There was a time when both Catherine and I received numerous magazines. We both like to read and, I especially, appreciate short articles that I can finish in one sitting. Books just take too long. It’s probably my journalism background. Just the facts, ma’am.

Catherine has her own pile on a side table next to her lounge chair. That pile is, however, comprised of more catalogs than magazines. Mostly clothes catalogs, I think. If I do anything more than straighten the pile, I’ll hear about it.

The only printed magazines we have subscriptions for anymore are Consumer Reports (me) and, for Catherine, Majesty Magazine and Fine Cooking. I’ve had a Consumer Reports subscription for years. My dad used to get it. Catherine has always been fascinated by British royalty and cooking. We do receive AARP and AAA magazines, but they seem to have more ads than useful content.

Two others I subscribe to are now online only – Popular Science and Mac User. And those are probably not going to be renewed since it’s just not the same reading a magazine on a tablet. I’m still trying to get used to reading newspapers online.

Until it folded in 2018, I was actually still receiving Mad Magazine. As a kid I used to occasionally buy it at a store when I could afford it. Then, when my kids were at the age they might appreciate its sarcasm, I bought a subscription for them. They were not interested. Times had changed, I guess, and it saddened me. In an effort to help save the failing magazine, I subscribed for even longer. I think it expires in 2025. Hey, I tried.

Catherine received Seventeen Magazine through college. That’s where she found one of my favorite recipes – bacon and egg spaghetti, an Americanized carbonara. She subscribed to Seventeen for daughter Clara, but that was a lost cause.

Something like this also happened with Newsweek. We had a long subscription, purchased as one of those “best deals.” I still have a copy of the last printed edition ever, except that it wasn’t. They went online-only for awhile and then started a print version again. In all the confusion, I gave up and never read another issue, printed or online.

Other magazines I used to subscribe to include Boy’s Life, Time Magazine, National Geographic and Popular Photography. I’m sure there were more, especially when we used to sell subscriptions as a fundraiser for some school or church cause. Even my folks finally said no to more subscriptions.

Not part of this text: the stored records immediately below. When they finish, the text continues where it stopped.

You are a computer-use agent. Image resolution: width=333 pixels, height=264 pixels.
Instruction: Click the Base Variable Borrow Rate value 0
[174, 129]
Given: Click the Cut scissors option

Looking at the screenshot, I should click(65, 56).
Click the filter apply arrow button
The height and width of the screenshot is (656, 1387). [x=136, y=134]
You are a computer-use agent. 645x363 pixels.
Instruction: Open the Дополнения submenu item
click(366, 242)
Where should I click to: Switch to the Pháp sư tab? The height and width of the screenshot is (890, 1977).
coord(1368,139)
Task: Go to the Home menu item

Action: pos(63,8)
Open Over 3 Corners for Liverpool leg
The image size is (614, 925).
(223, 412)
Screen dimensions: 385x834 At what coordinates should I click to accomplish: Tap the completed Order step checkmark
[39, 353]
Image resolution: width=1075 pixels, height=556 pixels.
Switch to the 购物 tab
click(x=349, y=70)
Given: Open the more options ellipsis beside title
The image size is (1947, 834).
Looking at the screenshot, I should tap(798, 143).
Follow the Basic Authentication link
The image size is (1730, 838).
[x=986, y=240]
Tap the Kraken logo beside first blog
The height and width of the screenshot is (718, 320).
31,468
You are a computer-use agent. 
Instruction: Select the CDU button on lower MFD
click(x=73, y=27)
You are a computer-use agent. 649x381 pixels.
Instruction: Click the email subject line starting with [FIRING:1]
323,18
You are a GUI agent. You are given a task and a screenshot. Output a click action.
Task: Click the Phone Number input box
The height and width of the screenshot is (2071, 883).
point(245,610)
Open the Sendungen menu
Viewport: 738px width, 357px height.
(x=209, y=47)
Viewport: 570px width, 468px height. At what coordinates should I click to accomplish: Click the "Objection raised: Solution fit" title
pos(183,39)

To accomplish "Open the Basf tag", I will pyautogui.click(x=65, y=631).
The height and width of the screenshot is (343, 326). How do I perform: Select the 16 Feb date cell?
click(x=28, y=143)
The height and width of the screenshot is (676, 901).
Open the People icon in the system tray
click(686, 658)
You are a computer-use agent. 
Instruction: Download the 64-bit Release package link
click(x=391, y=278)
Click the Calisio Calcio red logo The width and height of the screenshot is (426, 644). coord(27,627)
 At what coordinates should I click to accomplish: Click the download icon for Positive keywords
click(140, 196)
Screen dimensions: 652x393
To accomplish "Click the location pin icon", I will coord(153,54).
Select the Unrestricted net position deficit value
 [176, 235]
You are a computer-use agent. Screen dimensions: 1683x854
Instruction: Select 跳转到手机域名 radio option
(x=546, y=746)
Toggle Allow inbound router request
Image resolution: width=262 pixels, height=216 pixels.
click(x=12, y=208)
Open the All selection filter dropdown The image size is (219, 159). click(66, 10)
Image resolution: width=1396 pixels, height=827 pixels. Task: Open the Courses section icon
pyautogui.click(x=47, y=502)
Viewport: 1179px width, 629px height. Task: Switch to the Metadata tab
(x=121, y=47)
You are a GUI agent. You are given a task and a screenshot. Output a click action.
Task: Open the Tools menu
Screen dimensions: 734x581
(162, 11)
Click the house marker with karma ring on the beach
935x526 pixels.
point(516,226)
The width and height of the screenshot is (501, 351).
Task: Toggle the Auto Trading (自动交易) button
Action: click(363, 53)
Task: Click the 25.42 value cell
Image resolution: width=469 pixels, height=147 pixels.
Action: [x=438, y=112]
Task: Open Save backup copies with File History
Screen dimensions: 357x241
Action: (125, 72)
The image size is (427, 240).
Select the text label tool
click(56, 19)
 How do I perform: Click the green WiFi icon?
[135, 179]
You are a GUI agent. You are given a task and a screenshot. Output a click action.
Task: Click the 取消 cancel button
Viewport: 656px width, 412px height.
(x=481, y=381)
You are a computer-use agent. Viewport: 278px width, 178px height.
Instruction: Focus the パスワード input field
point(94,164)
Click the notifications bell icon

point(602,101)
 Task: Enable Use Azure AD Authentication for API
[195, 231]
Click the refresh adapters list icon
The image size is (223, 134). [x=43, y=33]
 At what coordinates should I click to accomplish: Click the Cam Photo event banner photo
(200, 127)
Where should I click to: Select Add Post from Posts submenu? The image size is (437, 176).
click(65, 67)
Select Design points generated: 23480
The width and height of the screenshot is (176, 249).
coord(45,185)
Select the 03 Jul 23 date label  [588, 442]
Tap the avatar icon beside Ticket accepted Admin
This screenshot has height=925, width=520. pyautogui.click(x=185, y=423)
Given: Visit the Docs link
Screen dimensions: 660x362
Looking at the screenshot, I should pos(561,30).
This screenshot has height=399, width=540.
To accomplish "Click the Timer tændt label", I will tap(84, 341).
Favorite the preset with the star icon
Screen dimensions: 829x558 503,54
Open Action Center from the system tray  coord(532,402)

You don’t see kids selling them anymore.

Life Magazine was one we never bought. But you were cool if you did. The photos were awesome. So were the photos in National Geographic, which is still published. How many of you saved magazines like these? They were really heavy and Life Magazine had a large format until they shrunk it to save costs. Despite valiant efforts to save it through multiple iterations, it also folded. Mail carriers rejoiced everywhere.

So what’s going on with the magazine world? Why did so many of them fail? Well, there are still a lot of them out there. Just look at the magazine rack at a grocery store, especially the impulse rack at the checkout. But it appears that the next generation of readers are just not into holding a magazine. They apparently do read magazines in digital format but maybe not enough to ensure a stable future for the industry.

Many people are content with all the free information online now so don’t feel the need to hold a physical magazine that is already out of date. I could probably get used to reading magazines online but I don’t always know when a new one is available. I forget about to check. A printed magazine is something you receive in the mail and place on the coffee table. Online newspapers follow a regular schedule so are not as easily missed.

To simplify this, we’re all now supposed to buy a subscription service like Apple News+ that offers online access to current and past issues of a whole library of magazines and newspapers. I may end up doing this but it’ll probably end up as just another monthly service that I forget I even have.

And then I’m going to have to find something more sophisticated for the coffee table.